Reset checkpoint and continue incrementally

To reset the checkpoint and continue processing incrementally, follow these steps:

  1. Stop the pipeline: Make sure the pipeline has no active updates running.

  2. Determine the starting position for the new checkpoint: Identify the last successful offset or timestamp from which you want to continue processing. This is typically the latest offset successfully processed before the failure occurred.

    In the example above, because you are reading the JSON files using autoloader, you can use the modifiedAfter option to specify the starting position for the new checkpoint. This option allows you to set a timestamp for when the autoloader should start processing new files.

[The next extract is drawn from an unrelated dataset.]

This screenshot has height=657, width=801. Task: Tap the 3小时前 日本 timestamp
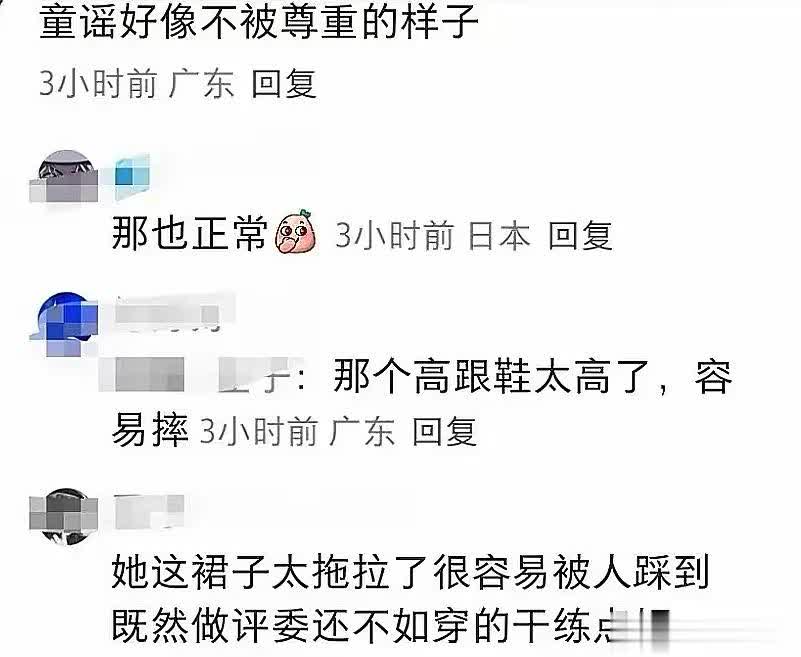click(433, 236)
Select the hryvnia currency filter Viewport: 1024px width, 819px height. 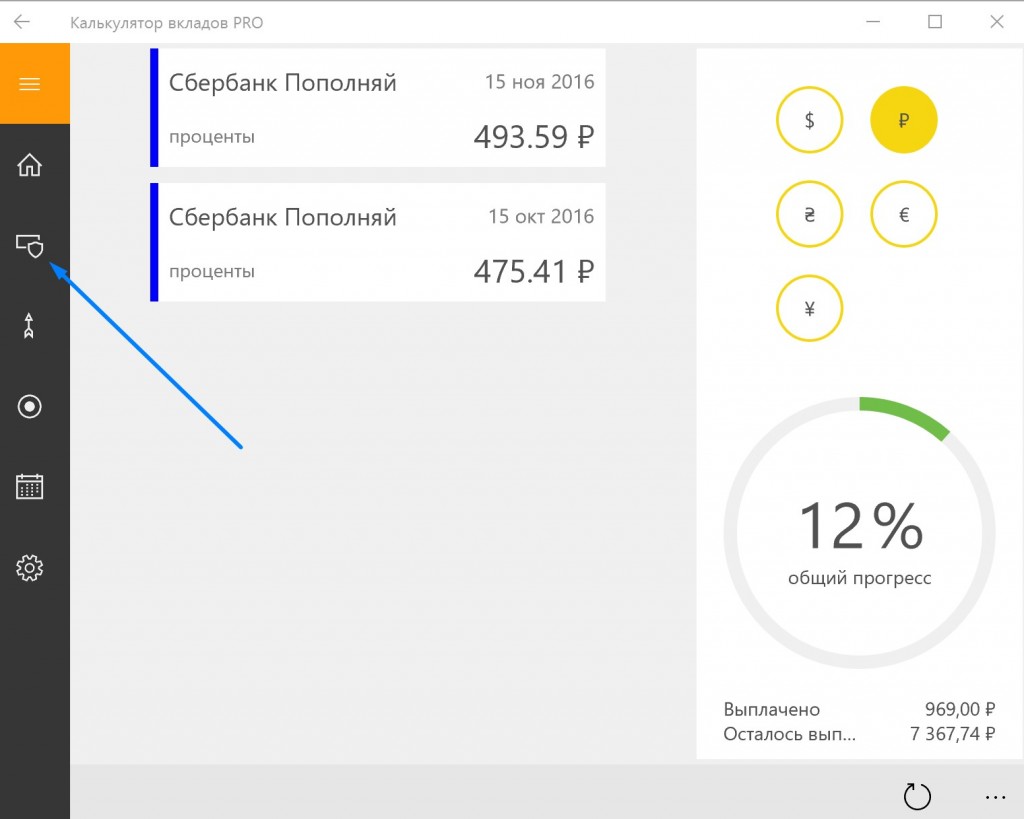tap(809, 214)
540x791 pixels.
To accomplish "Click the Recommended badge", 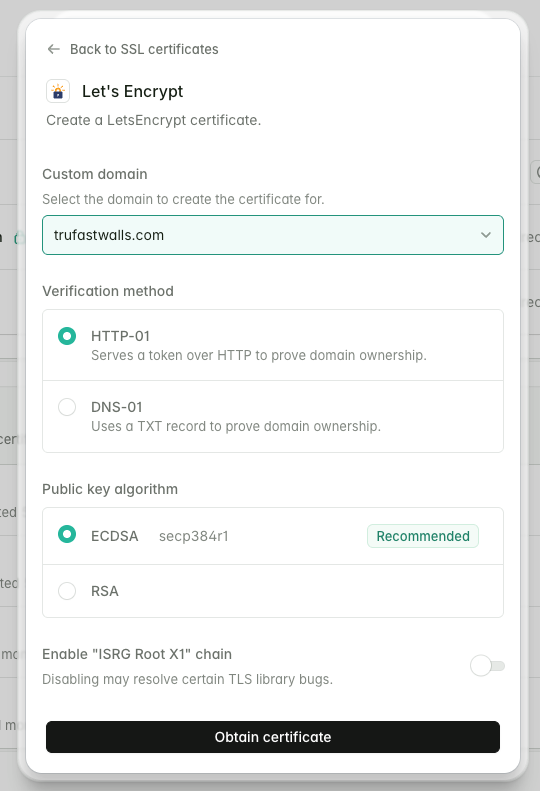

    For Kafka sources, you can use the startingOffsets option to specify the offsets from which the streaming query should start processing new data.

    For Delta Lake sources, you can use the startingVersion option to specify the version from which the streaming query should start processing new data.

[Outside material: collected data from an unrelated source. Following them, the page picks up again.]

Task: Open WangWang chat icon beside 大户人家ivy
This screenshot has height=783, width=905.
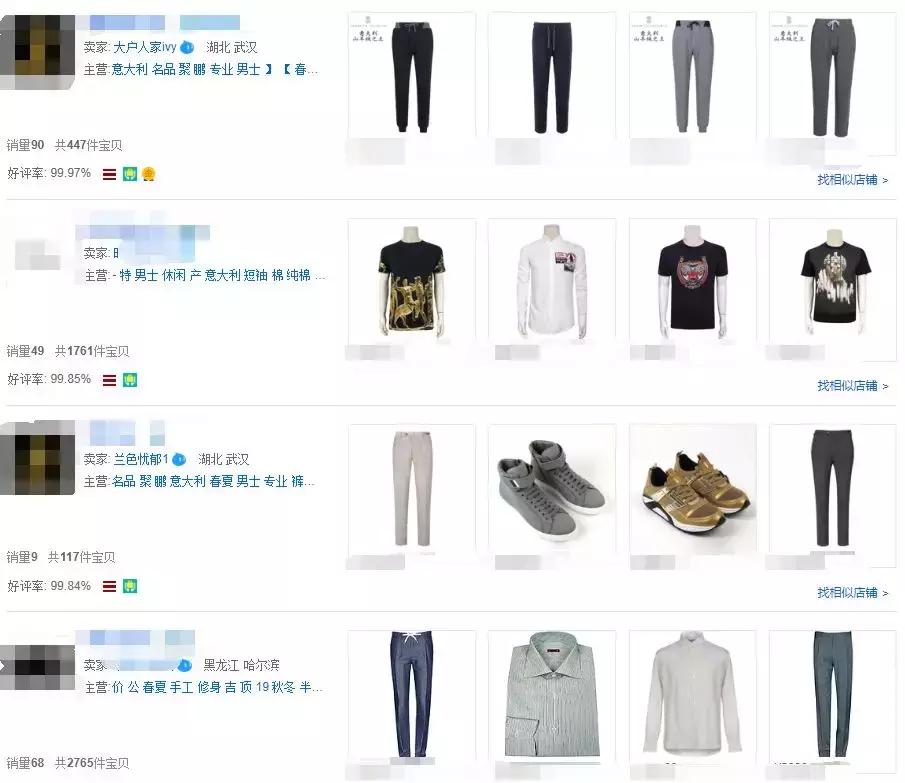Action: [187, 47]
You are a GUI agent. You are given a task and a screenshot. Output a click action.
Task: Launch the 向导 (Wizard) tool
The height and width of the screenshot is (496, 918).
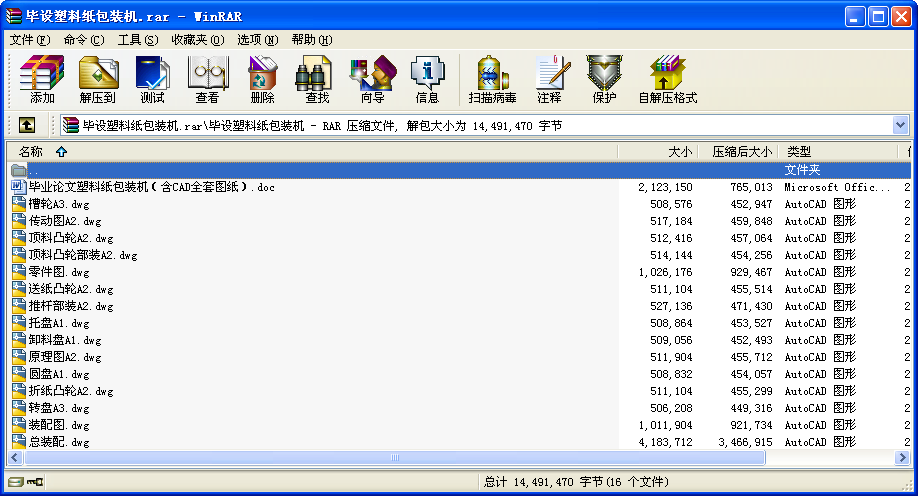tap(372, 80)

  3. Make code changes: You can modify the streaming query to remove the dropDuplicates() API or make other changes. Also, and check that you have added the modifiedAfter option to the autoloader read path.

    Python
    @dlt.view(name="customers_incremental_view")
    def query():
    return (
    spark.readStream.format("cloudFiles")
    .option("cloudFiles.format", "json")
    .option("cloudFiles.inferColumnTypes", "true")
    .option("cloudFiles.includeExistingFiles", "true")
    .option("modifiedAfter", "2025-04-09T06:15:00")
    .load(customers_incremental_path)
    # .dropDuplicates(["customer_id"])
    )
    note

    Providing an incorrect modifiedAfter timestamp can lead to data loss or duplication. Check that the timestamp is set correctly to avoid processing old data again or missing new data.

    If your query has a stream-stream join or stream-stream union, you must apply the above strategy for all participating streaming sources. For example:

    Python
    cdc_1 = spark.readStream.format("cloudFiles")...
    cdc_2 = spark.readStream.format("cloudFiles")...
    cdc_source = cdc_1..union(cdc_2)
  4. Identify the flow name(s) associated with the streaming table for which you want to reset the checkpoint. In the example, it is customers_incremental_flow. You can find the flow name in the pipeline code or by checking the pipeline UI, or the pipeline event logs.

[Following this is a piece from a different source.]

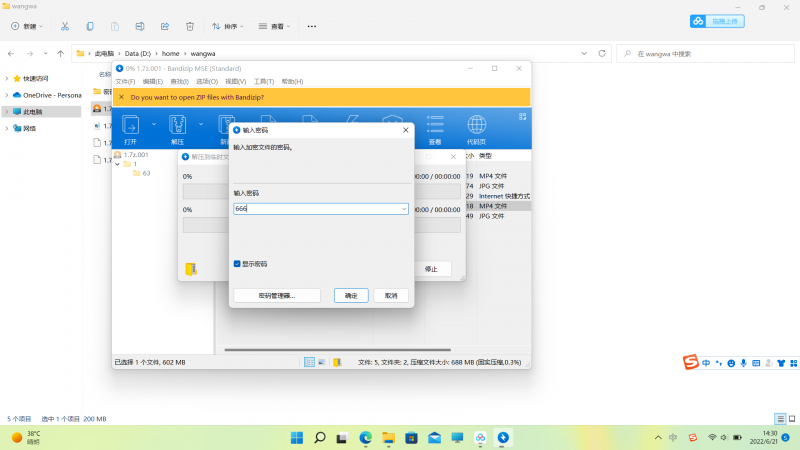Click the 密码管理器 password manager button
The width and height of the screenshot is (800, 450).
(278, 296)
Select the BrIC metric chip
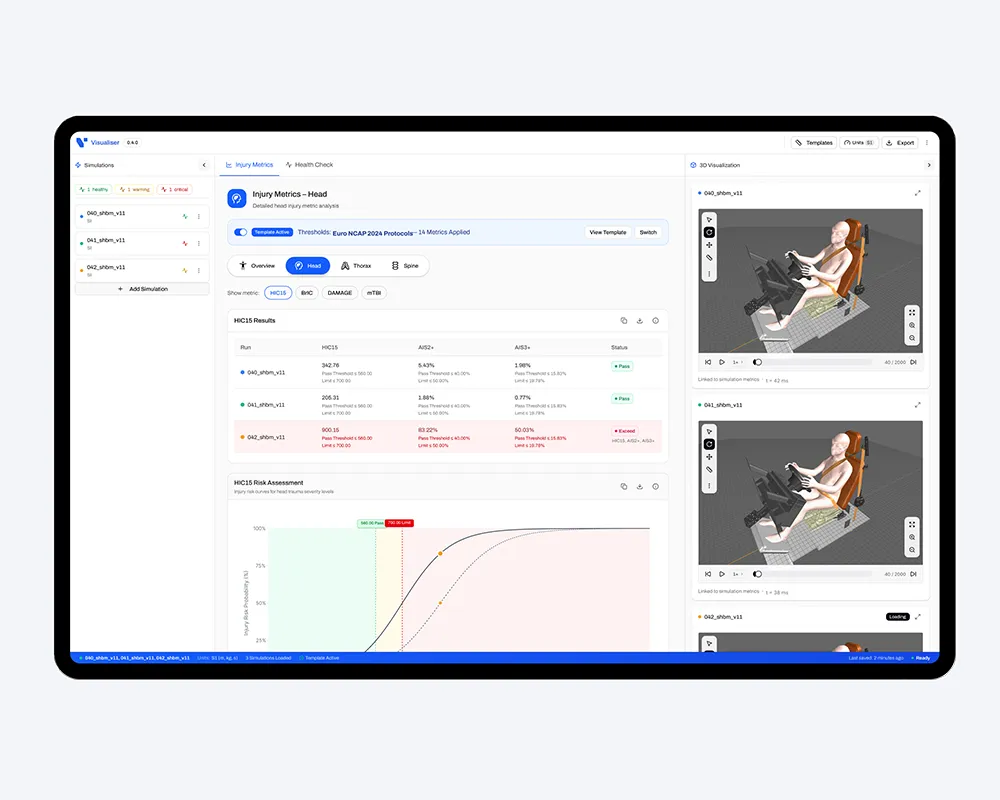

  5. Reset the checkpoint: Create a Python notebook and attach it to a Databricks cluster.

    You’ll need the following information to be able to reset the checkpoint:

    • Databricks workspace URL
    • Pipeline ID
    • Flow name(s) for which you are resetting the checkpoint
    Python
    import requests
    import json

    # Define your Databricks instance and pipeline ID
    databricks_instance = "<DATABRICKS_URL>"
    token = dbutils.notebook.entry_point.getDbutils().notebook().getContext().apiToken().get()
    pipeline_id = "<YOUR_PIPELINE_ID>"
    flows_to_reset = ["<YOUR_FLOW_NAME>"]
    # Set up the API endpoint
    endpoint = f"{databricks_instance}/api/2.0/pipelines/{pipeline_id}/updates"


    # Set up the request headers
    headers = {
    "Authorization": f"Bearer {token}",
    "Content-Type": "application/json"
    }

    # Define the payload
    payload = {
    "reset_checkpoint_selection": flows_to_reset
    }

    # Make the POST request
    response = requests.post(endpoint, headers=headers, data=json.dumps(payload))

    # Check the response
    if response.status_code == 200:
    print("Pipeline update started successfully.")
    else:
    print(f"Error: {response.status_code}, {response.text}")
  6. Run the Pipeline: The pipeline starts processing new data from the specified starting position with a fresh checkpoint, preserving existing table data while continuing incremental processing.

Best practices

  • Avoid using private preview features in production.
  • Test your changes before making changes in your production environment.
    • Create a test pipeline (ideally in a lower environment. If this is not possible, try to use a different catalog and schema for your test.
    • Reproduce the error.
    • Apply the changes.
    • Validate the results and make a decision on go/no-go.
    • Roll out the changes to your production pipelines.